### PROBLEM STATEMENT
Copies of all lines containing the string "options" are needed from the data below.

(Saved data entries)

★ ★ ★ ★

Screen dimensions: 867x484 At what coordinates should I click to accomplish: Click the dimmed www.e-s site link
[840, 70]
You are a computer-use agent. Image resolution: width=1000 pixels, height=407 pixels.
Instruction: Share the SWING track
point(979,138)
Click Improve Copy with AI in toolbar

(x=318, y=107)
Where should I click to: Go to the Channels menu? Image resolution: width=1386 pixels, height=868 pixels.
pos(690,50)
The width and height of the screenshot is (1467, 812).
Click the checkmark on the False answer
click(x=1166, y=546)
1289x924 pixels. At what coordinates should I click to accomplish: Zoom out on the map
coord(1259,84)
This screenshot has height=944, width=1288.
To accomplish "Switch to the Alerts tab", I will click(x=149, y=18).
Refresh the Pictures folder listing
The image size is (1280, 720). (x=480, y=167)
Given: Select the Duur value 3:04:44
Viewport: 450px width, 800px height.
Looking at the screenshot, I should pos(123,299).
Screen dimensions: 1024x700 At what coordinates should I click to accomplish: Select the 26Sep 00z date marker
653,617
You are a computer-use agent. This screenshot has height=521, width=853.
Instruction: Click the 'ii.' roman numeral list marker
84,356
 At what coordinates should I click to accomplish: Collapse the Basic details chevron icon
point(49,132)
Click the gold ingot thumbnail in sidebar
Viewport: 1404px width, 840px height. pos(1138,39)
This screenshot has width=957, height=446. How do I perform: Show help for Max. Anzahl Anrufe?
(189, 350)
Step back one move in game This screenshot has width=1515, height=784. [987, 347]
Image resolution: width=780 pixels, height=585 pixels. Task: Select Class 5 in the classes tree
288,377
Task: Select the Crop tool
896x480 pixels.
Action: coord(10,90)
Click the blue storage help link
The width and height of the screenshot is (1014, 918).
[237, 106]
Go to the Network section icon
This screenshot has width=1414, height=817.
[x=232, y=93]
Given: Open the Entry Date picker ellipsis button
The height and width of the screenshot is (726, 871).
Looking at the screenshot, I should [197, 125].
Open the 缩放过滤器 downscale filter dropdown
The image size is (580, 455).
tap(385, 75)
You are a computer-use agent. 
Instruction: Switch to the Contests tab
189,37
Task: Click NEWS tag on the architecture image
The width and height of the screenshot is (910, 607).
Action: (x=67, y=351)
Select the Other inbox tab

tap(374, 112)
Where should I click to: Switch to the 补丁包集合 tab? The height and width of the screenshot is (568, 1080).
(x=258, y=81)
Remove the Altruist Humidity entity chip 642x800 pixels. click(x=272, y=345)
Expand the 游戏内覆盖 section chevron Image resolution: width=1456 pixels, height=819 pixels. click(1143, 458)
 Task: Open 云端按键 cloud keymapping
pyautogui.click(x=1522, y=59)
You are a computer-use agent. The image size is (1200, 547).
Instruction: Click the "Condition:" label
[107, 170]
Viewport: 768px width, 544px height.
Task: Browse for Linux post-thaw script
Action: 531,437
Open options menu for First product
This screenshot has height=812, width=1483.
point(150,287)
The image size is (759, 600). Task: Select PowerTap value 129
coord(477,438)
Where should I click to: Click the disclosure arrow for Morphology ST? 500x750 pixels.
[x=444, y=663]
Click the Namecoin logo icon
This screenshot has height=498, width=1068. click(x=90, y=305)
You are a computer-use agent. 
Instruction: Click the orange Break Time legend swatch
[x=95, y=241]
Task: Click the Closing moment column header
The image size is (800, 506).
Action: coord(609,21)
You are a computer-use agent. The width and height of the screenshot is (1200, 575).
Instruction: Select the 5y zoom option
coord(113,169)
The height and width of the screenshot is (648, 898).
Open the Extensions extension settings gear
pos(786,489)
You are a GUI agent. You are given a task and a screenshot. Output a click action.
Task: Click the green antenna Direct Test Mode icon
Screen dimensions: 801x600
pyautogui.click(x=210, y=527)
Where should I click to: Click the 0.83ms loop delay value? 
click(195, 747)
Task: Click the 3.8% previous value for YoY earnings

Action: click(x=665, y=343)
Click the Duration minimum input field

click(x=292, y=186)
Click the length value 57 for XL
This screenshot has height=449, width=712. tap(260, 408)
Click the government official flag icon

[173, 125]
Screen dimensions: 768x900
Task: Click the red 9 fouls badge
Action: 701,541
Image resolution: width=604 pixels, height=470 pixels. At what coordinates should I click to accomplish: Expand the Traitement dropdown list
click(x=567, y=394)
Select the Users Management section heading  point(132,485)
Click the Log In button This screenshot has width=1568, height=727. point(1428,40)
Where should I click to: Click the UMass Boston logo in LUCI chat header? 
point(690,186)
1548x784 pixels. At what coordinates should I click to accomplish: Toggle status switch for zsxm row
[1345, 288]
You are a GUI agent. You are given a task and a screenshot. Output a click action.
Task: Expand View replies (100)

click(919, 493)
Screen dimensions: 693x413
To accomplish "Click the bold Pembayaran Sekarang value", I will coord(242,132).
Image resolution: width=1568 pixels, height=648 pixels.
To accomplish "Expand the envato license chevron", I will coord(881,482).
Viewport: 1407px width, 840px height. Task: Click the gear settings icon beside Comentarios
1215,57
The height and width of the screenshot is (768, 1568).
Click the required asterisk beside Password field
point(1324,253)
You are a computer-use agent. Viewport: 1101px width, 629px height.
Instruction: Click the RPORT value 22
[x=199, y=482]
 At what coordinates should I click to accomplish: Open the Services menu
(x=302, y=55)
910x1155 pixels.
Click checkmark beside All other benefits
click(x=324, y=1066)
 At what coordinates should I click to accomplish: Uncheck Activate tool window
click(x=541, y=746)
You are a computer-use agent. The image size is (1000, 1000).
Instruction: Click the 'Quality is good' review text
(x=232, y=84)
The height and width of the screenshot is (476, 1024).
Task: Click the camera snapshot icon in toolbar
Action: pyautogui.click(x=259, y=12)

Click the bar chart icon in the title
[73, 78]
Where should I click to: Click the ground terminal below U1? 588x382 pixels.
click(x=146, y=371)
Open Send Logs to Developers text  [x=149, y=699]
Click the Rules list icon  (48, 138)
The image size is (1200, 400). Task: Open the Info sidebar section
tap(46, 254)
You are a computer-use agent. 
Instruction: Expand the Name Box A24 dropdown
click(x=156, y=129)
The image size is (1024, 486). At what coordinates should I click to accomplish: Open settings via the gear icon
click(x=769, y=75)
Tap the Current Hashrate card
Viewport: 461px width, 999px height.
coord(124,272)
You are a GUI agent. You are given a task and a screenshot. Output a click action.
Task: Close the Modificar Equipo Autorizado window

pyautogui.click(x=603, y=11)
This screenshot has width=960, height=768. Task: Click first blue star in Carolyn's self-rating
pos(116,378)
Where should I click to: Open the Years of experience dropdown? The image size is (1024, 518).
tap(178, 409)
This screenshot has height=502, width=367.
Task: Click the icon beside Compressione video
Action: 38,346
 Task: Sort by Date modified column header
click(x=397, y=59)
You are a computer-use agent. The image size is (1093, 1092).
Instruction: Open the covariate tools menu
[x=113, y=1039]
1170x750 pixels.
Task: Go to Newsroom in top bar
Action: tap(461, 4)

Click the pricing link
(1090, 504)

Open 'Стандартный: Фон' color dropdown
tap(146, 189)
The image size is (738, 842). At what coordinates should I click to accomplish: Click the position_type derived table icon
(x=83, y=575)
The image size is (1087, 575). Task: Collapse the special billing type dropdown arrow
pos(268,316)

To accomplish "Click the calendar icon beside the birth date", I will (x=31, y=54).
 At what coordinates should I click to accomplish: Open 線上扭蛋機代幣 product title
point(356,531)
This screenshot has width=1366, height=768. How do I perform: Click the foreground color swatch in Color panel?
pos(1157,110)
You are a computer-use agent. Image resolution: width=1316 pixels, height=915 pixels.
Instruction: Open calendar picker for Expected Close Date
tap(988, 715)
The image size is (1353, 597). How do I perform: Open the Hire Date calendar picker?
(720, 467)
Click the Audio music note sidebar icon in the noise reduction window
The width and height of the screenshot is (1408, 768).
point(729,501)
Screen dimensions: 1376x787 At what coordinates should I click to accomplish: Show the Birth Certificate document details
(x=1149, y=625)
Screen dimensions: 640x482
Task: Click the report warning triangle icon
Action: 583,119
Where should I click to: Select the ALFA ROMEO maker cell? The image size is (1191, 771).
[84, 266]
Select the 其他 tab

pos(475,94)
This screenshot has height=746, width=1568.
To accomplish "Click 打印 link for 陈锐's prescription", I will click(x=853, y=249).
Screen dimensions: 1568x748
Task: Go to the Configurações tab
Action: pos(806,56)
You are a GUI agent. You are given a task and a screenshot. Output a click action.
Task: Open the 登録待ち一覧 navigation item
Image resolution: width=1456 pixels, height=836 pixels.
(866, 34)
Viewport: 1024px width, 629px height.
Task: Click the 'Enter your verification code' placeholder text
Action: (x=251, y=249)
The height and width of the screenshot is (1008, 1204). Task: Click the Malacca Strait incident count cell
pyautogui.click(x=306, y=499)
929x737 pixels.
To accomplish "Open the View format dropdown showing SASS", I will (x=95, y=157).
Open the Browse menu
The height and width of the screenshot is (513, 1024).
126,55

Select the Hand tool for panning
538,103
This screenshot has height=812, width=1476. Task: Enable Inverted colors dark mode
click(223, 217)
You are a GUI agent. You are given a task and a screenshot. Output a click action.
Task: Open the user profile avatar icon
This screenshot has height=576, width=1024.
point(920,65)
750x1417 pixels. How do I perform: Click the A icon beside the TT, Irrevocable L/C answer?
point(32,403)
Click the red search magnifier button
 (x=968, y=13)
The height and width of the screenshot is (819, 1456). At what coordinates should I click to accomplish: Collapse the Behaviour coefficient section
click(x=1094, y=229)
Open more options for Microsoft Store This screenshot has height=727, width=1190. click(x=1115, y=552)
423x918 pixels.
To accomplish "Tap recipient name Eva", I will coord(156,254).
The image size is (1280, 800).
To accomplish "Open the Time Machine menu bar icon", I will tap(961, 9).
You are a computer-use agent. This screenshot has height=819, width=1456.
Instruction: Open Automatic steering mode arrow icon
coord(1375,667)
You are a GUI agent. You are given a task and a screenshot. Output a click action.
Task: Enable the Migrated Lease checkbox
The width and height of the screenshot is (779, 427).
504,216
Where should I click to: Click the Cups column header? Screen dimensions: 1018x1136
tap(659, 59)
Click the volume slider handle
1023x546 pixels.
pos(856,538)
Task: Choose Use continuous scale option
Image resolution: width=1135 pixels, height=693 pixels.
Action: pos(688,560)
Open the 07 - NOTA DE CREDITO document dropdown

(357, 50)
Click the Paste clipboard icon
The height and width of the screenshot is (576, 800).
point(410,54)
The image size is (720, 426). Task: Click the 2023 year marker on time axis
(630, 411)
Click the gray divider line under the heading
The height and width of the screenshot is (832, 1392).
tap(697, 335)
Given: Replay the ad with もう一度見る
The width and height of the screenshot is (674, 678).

★ ★ ★ ★

### EXERCISE RESPONSE
Open options menu for First product
Open more options for Microsoft Store This screenshot has height=727, width=1190. click(x=1115, y=552)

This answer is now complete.